- **ACTIVITY**
For each record that follows, give it back exactly, with no pictures included.

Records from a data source

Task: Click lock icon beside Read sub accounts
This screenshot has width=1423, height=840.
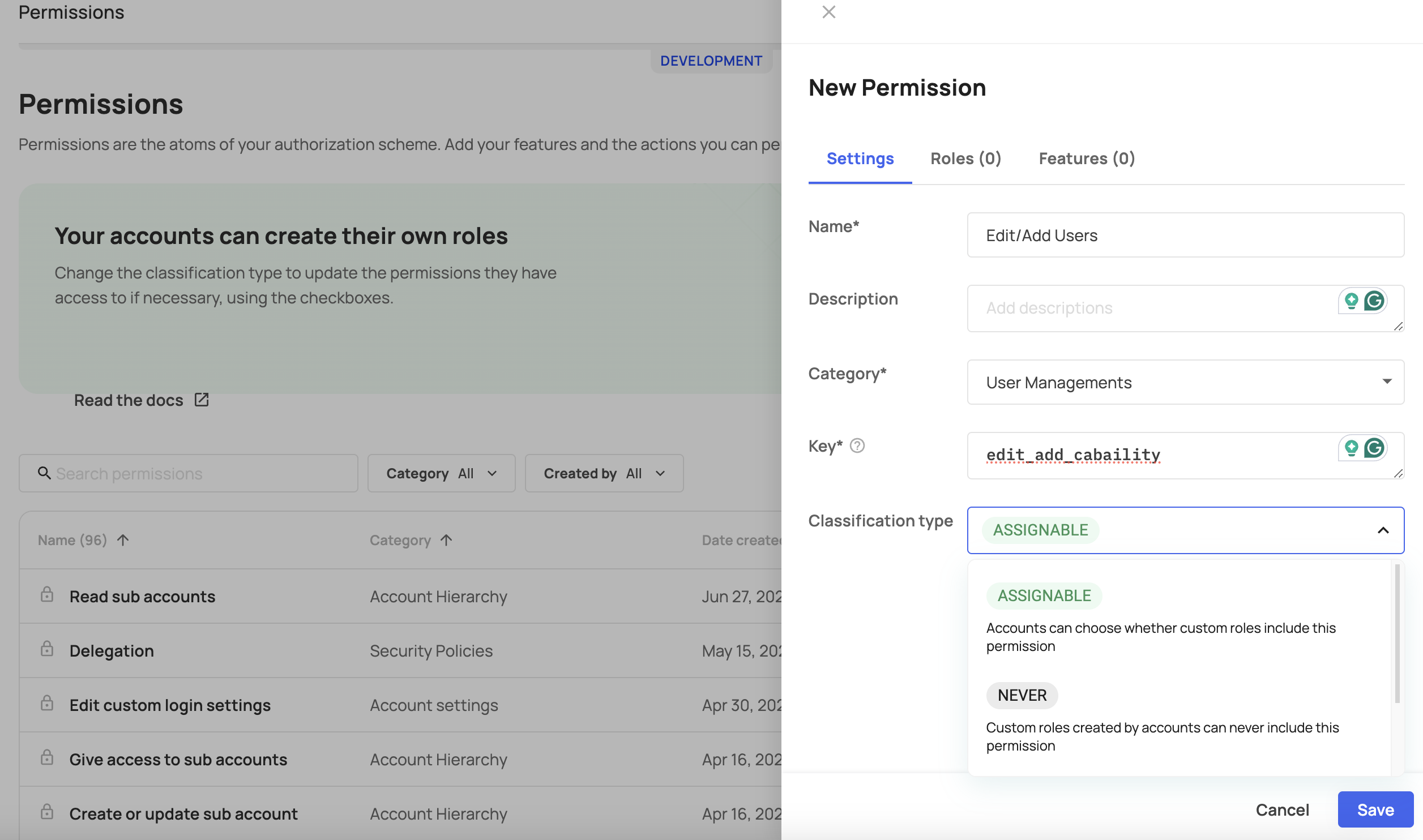Action: [x=47, y=594]
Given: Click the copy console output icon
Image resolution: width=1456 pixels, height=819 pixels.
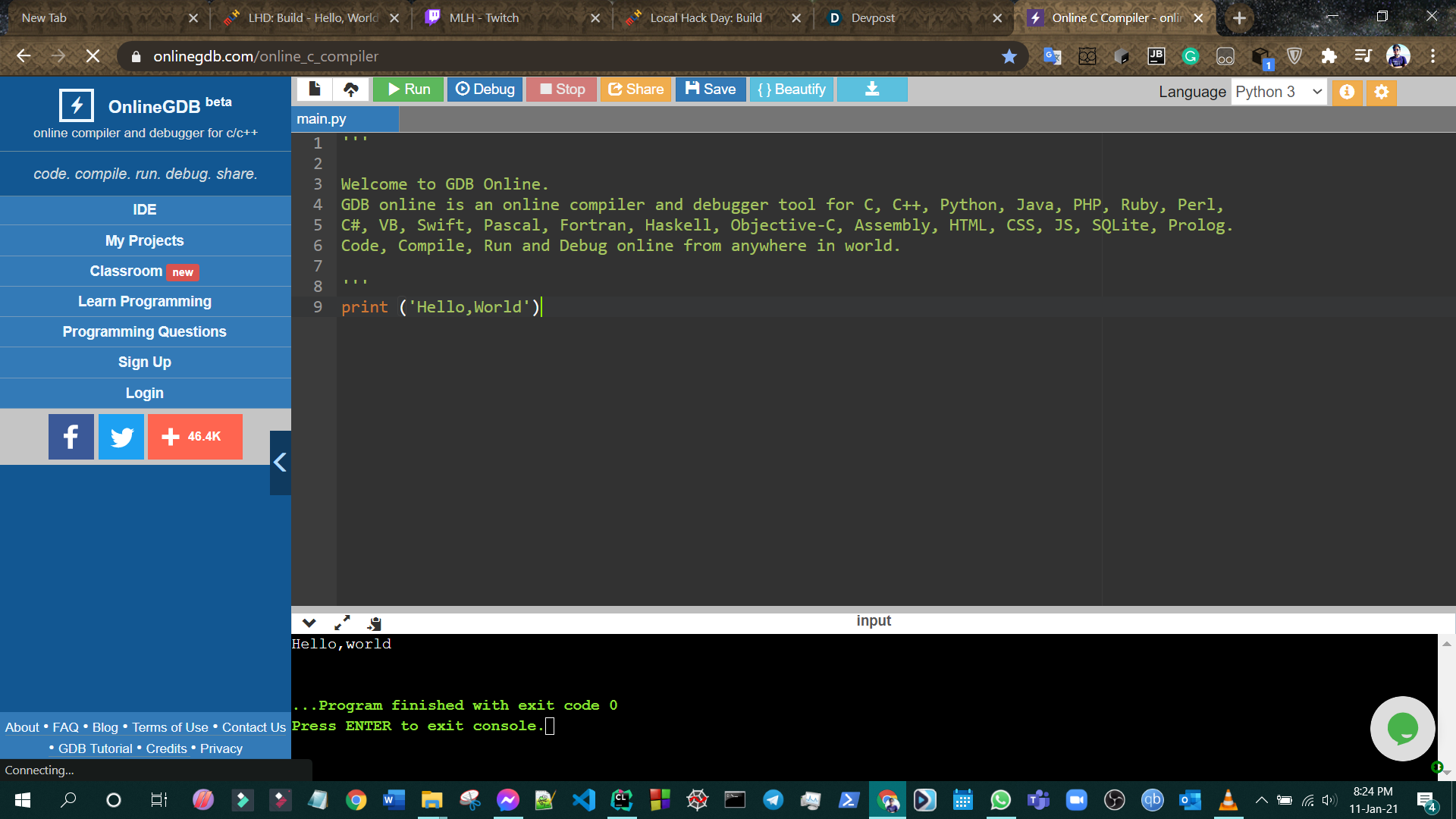Looking at the screenshot, I should click(375, 623).
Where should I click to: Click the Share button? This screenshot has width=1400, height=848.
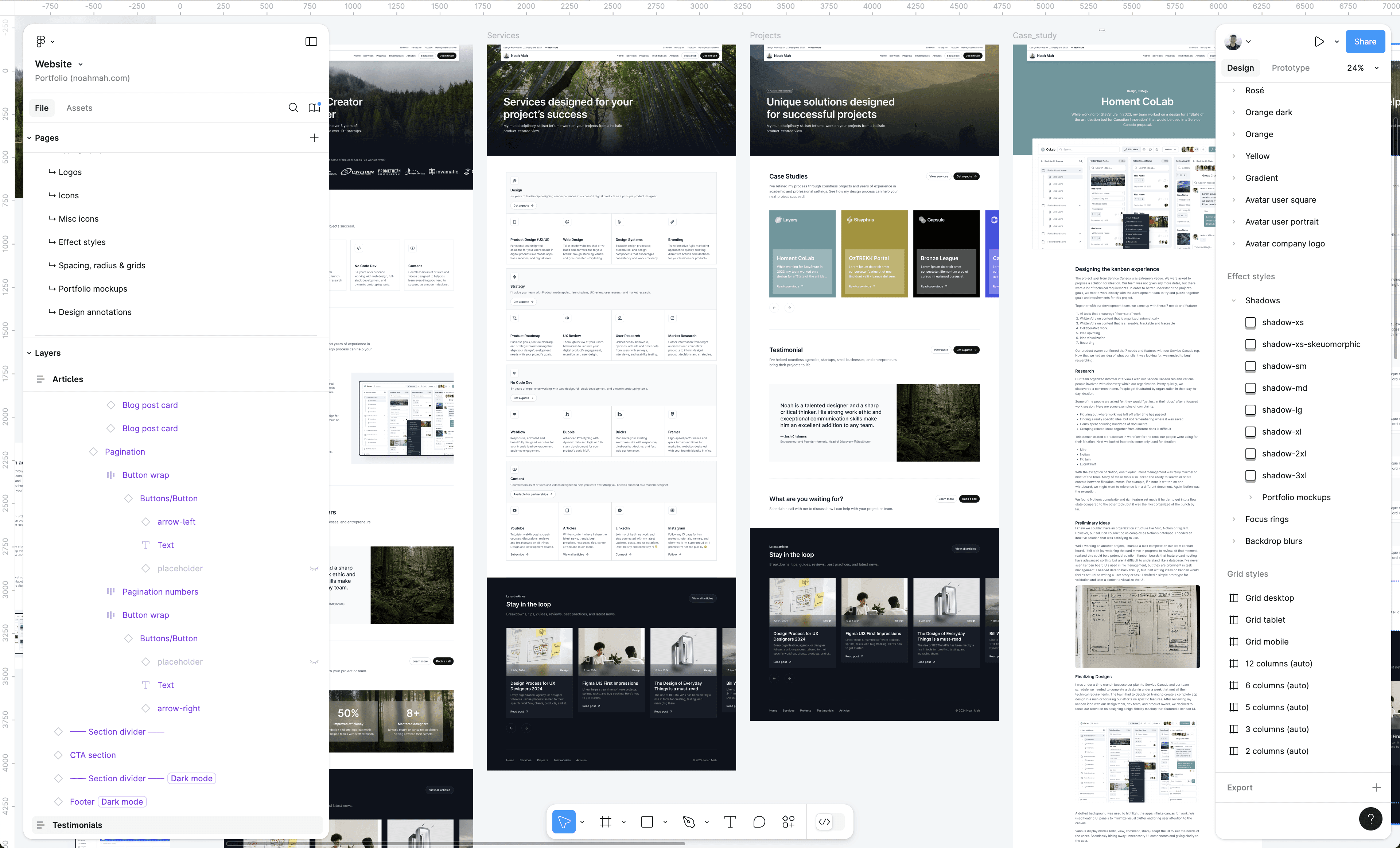(x=1365, y=42)
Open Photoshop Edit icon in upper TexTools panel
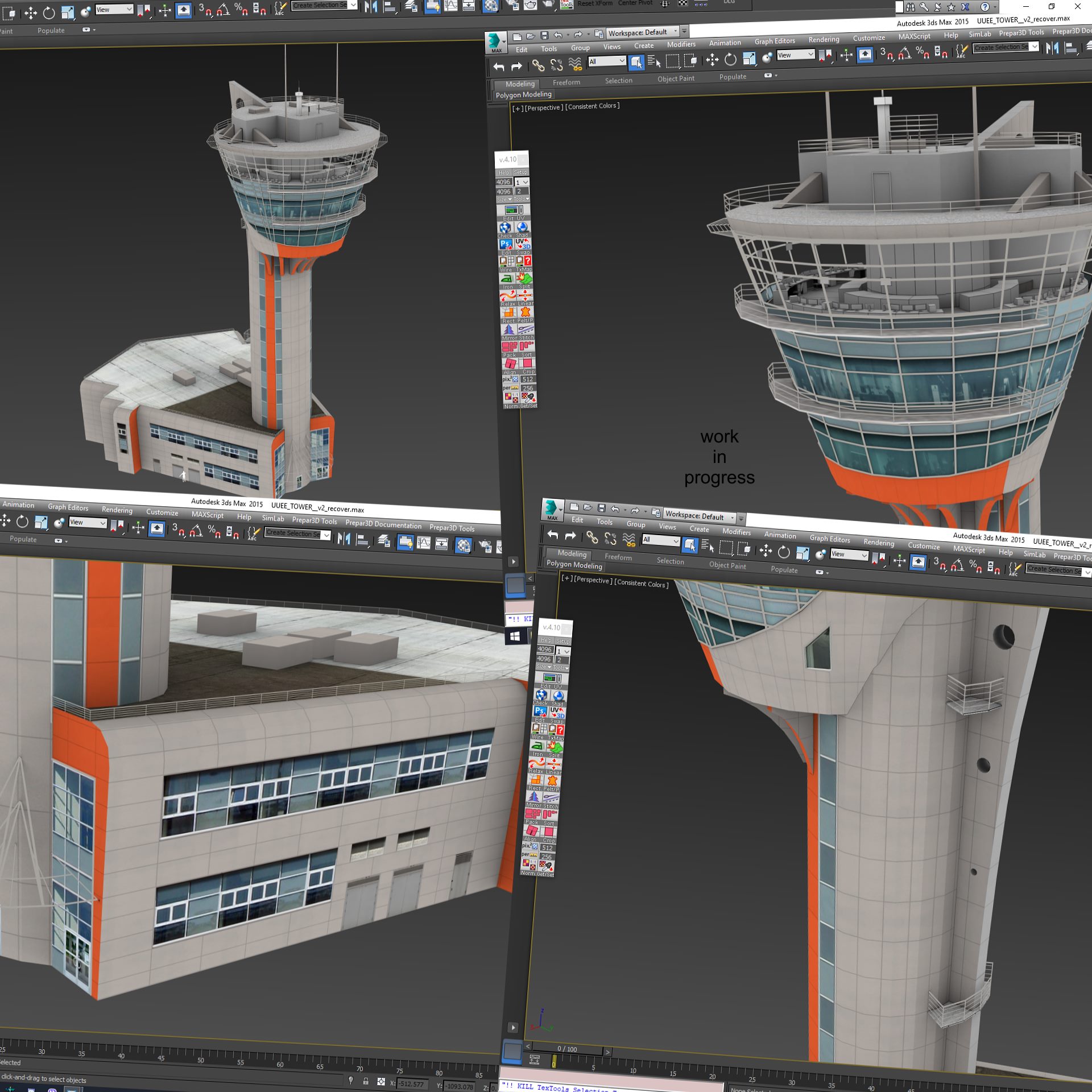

- **ANSWER TO THE EXERCISE**
Task: Click lock icon beside Read sub accounts
This screenshot has width=1423, height=840.
Action: [x=47, y=594]
Given: Click the copy console output icon
Image resolution: width=1456 pixels, height=819 pixels.
Looking at the screenshot, I should click(375, 623).
Where should I click to: Click the Share button? This screenshot has width=1400, height=848.
(x=1365, y=42)
Open Photoshop Edit icon in upper TexTools panel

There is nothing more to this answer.